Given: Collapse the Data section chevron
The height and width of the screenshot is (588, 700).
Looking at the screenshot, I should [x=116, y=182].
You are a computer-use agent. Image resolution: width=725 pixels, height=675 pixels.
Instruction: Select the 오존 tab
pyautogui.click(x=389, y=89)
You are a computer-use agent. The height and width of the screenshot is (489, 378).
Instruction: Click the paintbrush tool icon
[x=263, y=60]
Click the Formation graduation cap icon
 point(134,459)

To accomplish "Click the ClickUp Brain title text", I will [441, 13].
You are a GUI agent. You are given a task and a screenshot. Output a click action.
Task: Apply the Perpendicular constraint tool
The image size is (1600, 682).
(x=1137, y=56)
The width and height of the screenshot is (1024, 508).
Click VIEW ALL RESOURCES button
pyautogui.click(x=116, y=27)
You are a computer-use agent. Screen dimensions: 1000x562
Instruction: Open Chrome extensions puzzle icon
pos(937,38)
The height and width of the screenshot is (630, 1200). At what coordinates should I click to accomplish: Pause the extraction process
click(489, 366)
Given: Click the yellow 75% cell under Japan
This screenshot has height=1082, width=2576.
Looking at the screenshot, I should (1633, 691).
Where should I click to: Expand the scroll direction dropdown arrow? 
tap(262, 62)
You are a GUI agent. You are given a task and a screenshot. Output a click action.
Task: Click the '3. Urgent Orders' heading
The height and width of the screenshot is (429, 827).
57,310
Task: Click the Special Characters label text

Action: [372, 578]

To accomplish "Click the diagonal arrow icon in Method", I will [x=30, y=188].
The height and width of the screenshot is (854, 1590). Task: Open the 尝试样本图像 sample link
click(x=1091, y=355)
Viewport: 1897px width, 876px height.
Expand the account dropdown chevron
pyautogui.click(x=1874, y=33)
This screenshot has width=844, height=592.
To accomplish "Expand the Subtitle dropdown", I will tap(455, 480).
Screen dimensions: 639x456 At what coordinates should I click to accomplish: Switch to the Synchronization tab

*THE PROBLEM*
Render every line of the material above as a Markdown table with the columns Row and Line Text, omitting blank lines and numbering the rows in order.

*EXERCISE RESULT*
| Row | Line Text |
|---|---|
| 1 | Given: Collapse the Data section chevron |
| 2 | The height and width of the screenshot is (588, 700). |
| 3 | Looking at the screenshot, I should [x=116, y=182]. |
| 4 | You are a computer-use agent. Image resolution: width=725 pixels, height=675 pixels. |
| 5 | Instruction: Select the 오존 tab |
| 6 | pyautogui.click(x=389, y=89) |
| 7 | You are a computer-use agent. The height and width of the screenshot is (489, 378). |
| 8 | Instruction: Click the paintbrush tool icon |
| 9 | [x=263, y=60] |
| 10 | Click the Formation graduation cap icon |
| 11 |  point(134,459) |
| 12 | To accomplish "Click the ClickUp Brain title text", I will [441, 13]. |
| 13 | You are a GUI agent. You are given a task and a screenshot. Output a click action. |
| 14 | Task: Apply the Perpendicular constraint tool |
| 15 | The image size is (1600, 682). |
| 16 | (x=1137, y=56) |
| 17 | The width and height of the screenshot is (1024, 508). |
| 18 | Click VIEW ALL RESOURCES button |
| 19 | pyautogui.click(x=116, y=27) |
| 20 | You are a computer-use agent. Screen dimensions: 1000x562 |
| 21 | Instruction: Open Chrome extensions puzzle icon |
| 22 | pos(937,38) |
| 23 | The height and width of the screenshot is (630, 1200). At what coordinates should I click to accomplish: Pause the extraction process |
| 24 | click(489, 366) |
| 25 | Given: Click the yellow 75% cell under Japan |
| 26 | This screenshot has height=1082, width=2576. |
| 27 | Looking at the screenshot, I should (1633, 691). |
| 28 | Where should I click to: Expand the scroll direction dropdown arrow?  |
| 29 | tap(262, 62) |
| 30 | You are a GUI agent. You are given a task and a screenshot. Output a click action. |
| 31 | Task: Click the '3. Urgent Orders' heading |
| 32 | The height and width of the screenshot is (429, 827). |
| 33 | 57,310 |
| 34 | Task: Click the Special Characters label text |
| 35 | Action: [372, 578] |
| 36 | To accomplish "Click the diagonal arrow icon in Method", I will [x=30, y=188]. |
| 37 | The height and width of the screenshot is (854, 1590). Task: Open the 尝试样本图像 sample link |
| 38 | click(x=1091, y=355) |
| 39 | Viewport: 1897px width, 876px height. |
| 40 | Expand the account dropdown chevron |
| 41 | pyautogui.click(x=1874, y=33) |
| 42 | This screenshot has width=844, height=592. |
| 43 | To accomplish "Expand the Subtitle dropdown", I will tap(455, 480). |
| 44 | Screen dimensions: 639x456 At what coordinates should I click to accomplish: Switch to the Synchronization tab |